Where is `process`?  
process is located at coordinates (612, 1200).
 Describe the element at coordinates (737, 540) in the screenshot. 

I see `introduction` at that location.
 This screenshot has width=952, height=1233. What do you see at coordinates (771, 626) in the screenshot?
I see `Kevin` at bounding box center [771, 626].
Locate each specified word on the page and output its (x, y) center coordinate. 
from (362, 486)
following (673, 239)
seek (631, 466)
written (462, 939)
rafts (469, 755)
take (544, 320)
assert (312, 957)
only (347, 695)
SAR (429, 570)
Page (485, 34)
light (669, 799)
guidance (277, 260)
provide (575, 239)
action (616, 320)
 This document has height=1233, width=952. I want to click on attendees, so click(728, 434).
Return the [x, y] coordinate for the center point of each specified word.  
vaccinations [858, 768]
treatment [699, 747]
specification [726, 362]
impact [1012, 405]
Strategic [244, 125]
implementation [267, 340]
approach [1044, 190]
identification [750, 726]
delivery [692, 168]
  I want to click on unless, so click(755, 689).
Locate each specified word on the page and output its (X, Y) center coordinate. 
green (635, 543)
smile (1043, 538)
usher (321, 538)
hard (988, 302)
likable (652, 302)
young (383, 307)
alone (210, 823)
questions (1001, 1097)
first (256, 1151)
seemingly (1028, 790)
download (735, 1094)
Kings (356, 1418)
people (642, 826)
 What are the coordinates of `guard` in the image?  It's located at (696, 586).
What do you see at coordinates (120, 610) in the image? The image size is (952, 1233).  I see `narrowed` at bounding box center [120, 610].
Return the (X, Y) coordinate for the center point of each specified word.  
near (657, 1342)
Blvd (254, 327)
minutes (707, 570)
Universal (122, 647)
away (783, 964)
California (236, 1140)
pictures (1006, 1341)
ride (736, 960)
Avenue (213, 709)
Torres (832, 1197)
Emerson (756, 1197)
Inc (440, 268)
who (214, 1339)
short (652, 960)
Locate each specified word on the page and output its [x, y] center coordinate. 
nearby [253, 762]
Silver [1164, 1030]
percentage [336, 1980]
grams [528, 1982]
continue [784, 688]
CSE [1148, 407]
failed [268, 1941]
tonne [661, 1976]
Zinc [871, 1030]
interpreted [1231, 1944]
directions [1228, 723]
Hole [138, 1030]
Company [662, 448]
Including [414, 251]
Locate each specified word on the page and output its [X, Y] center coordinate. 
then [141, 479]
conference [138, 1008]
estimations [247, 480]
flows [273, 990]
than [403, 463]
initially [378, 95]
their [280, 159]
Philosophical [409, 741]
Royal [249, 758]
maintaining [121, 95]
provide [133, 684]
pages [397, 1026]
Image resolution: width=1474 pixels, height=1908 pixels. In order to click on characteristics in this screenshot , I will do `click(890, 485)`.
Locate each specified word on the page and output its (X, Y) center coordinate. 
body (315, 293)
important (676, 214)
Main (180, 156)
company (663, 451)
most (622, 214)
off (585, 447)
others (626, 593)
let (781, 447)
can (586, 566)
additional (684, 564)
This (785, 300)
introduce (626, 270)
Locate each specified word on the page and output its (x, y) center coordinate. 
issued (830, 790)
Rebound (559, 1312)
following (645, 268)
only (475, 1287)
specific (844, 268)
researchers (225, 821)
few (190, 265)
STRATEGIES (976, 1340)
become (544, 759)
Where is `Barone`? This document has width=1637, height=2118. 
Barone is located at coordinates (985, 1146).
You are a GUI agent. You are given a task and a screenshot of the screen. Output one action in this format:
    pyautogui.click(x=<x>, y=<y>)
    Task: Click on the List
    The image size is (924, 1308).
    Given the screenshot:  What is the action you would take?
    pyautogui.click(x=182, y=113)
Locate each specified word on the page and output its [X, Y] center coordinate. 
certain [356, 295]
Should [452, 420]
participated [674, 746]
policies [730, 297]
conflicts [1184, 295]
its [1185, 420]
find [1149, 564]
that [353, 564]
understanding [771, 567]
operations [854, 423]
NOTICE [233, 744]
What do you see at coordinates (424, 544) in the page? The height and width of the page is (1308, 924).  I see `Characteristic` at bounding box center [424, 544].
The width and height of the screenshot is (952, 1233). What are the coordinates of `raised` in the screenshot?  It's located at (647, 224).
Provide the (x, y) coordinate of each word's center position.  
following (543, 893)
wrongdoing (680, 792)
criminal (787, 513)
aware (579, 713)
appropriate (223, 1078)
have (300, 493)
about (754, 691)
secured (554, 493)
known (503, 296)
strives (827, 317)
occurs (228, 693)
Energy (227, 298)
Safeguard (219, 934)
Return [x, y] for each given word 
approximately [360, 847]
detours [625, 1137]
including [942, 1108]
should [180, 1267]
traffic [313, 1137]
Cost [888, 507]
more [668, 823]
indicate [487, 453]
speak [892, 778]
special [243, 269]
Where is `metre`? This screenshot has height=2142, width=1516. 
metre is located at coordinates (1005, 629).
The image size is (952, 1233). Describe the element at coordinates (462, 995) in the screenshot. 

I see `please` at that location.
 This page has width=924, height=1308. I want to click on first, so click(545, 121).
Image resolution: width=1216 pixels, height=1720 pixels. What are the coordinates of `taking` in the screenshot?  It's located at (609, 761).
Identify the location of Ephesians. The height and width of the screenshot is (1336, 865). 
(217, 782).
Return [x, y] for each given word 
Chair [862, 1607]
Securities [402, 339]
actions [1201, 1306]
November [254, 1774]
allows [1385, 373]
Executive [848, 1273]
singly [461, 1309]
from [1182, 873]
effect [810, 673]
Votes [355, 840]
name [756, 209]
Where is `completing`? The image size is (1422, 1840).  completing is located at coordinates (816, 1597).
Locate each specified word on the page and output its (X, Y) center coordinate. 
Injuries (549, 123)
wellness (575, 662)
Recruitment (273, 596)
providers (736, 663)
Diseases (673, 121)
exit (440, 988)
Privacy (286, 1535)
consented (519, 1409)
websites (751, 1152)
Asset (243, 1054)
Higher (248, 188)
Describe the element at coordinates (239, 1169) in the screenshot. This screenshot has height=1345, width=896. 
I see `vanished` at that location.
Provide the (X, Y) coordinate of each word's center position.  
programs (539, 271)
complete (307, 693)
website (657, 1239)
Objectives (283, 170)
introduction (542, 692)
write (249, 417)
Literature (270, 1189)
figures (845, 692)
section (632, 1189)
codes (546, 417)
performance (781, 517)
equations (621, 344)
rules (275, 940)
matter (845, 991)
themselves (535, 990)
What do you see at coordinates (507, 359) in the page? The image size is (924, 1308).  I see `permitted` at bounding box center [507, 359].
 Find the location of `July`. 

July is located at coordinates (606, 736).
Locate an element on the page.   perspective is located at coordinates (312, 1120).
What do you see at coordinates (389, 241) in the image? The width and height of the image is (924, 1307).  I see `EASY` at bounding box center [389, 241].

→ **Task brief**
Reproduce every one of the entries above word for word, keeping their order and line breaks.

→ **Full solution**
Where is `process`?  
process is located at coordinates (612, 1200).
 Describe the element at coordinates (737, 540) in the screenshot. 

I see `introduction` at that location.
 This screenshot has width=952, height=1233. What do you see at coordinates (771, 626) in the screenshot?
I see `Kevin` at bounding box center [771, 626].
Locate each specified word on the page and output its (x, y) center coordinate. 
from (362, 486)
following (673, 239)
seek (631, 466)
written (462, 939)
rafts (469, 755)
take (544, 320)
assert (312, 957)
only (347, 695)
SAR (429, 570)
Page (485, 34)
light (669, 799)
guidance (277, 260)
provide (575, 239)
action (616, 320)
 This document has height=1233, width=952. I want to click on attendees, so click(728, 434).
Return the [x, y] coordinate for the center point of each specified word.  
vaccinations [858, 768]
treatment [699, 747]
specification [726, 362]
impact [1012, 405]
Strategic [244, 125]
implementation [267, 340]
approach [1044, 190]
identification [750, 726]
delivery [692, 168]
  I want to click on unless, so click(755, 689).
Locate each specified word on the page and output its (X, Y) center coordinate. 
green (635, 543)
smile (1043, 538)
usher (321, 538)
hard (988, 302)
likable (652, 302)
young (383, 307)
alone (210, 823)
questions (1001, 1097)
first (256, 1151)
seemingly (1028, 790)
download (735, 1094)
Kings (356, 1418)
people (642, 826)
 What are the coordinates of `guard` in the image?  It's located at (696, 586).
What do you see at coordinates (120, 610) in the image? The image size is (952, 1233).  I see `narrowed` at bounding box center [120, 610].
Return the (X, Y) coordinate for the center point of each specified word.  
near (657, 1342)
Blvd (254, 327)
minutes (707, 570)
Universal (122, 647)
away (783, 964)
California (236, 1140)
pictures (1006, 1341)
ride (736, 960)
Avenue (213, 709)
Torres (832, 1197)
Emerson (756, 1197)
Inc (440, 268)
who (214, 1339)
short (652, 960)
Locate each specified word on the page and output its [x, y] center coordinate. 
nearby [253, 762]
Silver [1164, 1030]
percentage [336, 1980]
grams [528, 1982]
continue [784, 688]
CSE [1148, 407]
failed [268, 1941]
tonne [661, 1976]
Zinc [871, 1030]
interpreted [1231, 1944]
directions [1228, 723]
Hole [138, 1030]
Company [662, 448]
Including [414, 251]
Locate each specified word on the page and output its [X, Y] center coordinate. 
then [141, 479]
conference [138, 1008]
estimations [247, 480]
flows [273, 990]
than [403, 463]
initially [378, 95]
their [280, 159]
Philosophical [409, 741]
Royal [249, 758]
maintaining [121, 95]
provide [133, 684]
pages [397, 1026]
Image resolution: width=1474 pixels, height=1908 pixels. In order to click on characteristics in this screenshot , I will do `click(890, 485)`.
Locate each specified word on the page and output its (X, Y) center coordinate. 
body (315, 293)
important (676, 214)
Main (180, 156)
company (663, 451)
most (622, 214)
off (585, 447)
others (626, 593)
let (781, 447)
can (586, 566)
additional (684, 564)
This (785, 300)
introduce (626, 270)
Locate each specified word on the page and output its (x, y) center coordinate. 
issued (830, 790)
Rebound (559, 1312)
following (645, 268)
only (475, 1287)
specific (844, 268)
researchers (225, 821)
few (190, 265)
STRATEGIES (976, 1340)
become (544, 759)
Where is `Barone`? This document has width=1637, height=2118. 
Barone is located at coordinates (985, 1146).
You are a GUI agent. You are given a task and a screenshot of the screen. Output one action in this format:
    pyautogui.click(x=<x>, y=<y>)
    Task: Click on the List
    The image size is (924, 1308).
    Given the screenshot:  What is the action you would take?
    pyautogui.click(x=182, y=113)
Locate each specified word on the page and output its [X, Y] center coordinate. 
certain [356, 295]
Should [452, 420]
participated [674, 746]
policies [730, 297]
conflicts [1184, 295]
its [1185, 420]
find [1149, 564]
that [353, 564]
understanding [771, 567]
operations [854, 423]
NOTICE [233, 744]
What do you see at coordinates (424, 544) in the page? The height and width of the page is (1308, 924).  I see `Characteristic` at bounding box center [424, 544].
The width and height of the screenshot is (952, 1233). What are the coordinates of `raised` in the screenshot?  It's located at (647, 224).
Provide the (x, y) coordinate of each word's center position.  
following (543, 893)
wrongdoing (680, 792)
criminal (787, 513)
aware (579, 713)
appropriate (223, 1078)
have (300, 493)
about (754, 691)
secured (554, 493)
known (503, 296)
strives (827, 317)
occurs (228, 693)
Energy (227, 298)
Safeguard (219, 934)
Return [x, y] for each given word 
approximately [360, 847]
detours [625, 1137]
including [942, 1108]
should [180, 1267]
traffic [313, 1137]
Cost [888, 507]
more [668, 823]
indicate [487, 453]
speak [892, 778]
special [243, 269]
Where is `metre`? This screenshot has height=2142, width=1516. 
metre is located at coordinates (1005, 629).
The image size is (952, 1233). Describe the element at coordinates (462, 995) in the screenshot. 

I see `please` at that location.
 This page has width=924, height=1308. I want to click on first, so click(545, 121).
Image resolution: width=1216 pixels, height=1720 pixels. What are the coordinates of `taking` in the screenshot?  It's located at (609, 761).
Identify the location of Ephesians. The height and width of the screenshot is (1336, 865). 
(217, 782).
Return [x, y] for each given word 
Chair [862, 1607]
Securities [402, 339]
actions [1201, 1306]
November [254, 1774]
allows [1385, 373]
Executive [848, 1273]
singly [461, 1309]
from [1182, 873]
effect [810, 673]
Votes [355, 840]
name [756, 209]
Where is `completing`? The image size is (1422, 1840).  completing is located at coordinates (816, 1597).
Locate each specified word on the page and output its (X, Y) center coordinate. 
Injuries (549, 123)
wellness (575, 662)
Recruitment (273, 596)
providers (736, 663)
Diseases (673, 121)
exit (440, 988)
Privacy (286, 1535)
consented (519, 1409)
websites (751, 1152)
Asset (243, 1054)
Higher (248, 188)
Describe the element at coordinates (239, 1169) in the screenshot. This screenshot has height=1345, width=896. 
I see `vanished` at that location.
Provide the (X, Y) coordinate of each word's center position.  
programs (539, 271)
complete (307, 693)
website (657, 1239)
Objectives (283, 170)
introduction (542, 692)
write (249, 417)
Literature (270, 1189)
figures (845, 692)
section (632, 1189)
codes (546, 417)
performance (781, 517)
equations (621, 344)
rules (275, 940)
matter (845, 991)
themselves (535, 990)
What do you see at coordinates (507, 359) in the page? The image size is (924, 1308).  I see `permitted` at bounding box center [507, 359].
 Find the location of `July`. 

July is located at coordinates (606, 736).
Locate an element on the page.   perspective is located at coordinates (312, 1120).
What do you see at coordinates (389, 241) in the image? The width and height of the image is (924, 1307).  I see `EASY` at bounding box center [389, 241].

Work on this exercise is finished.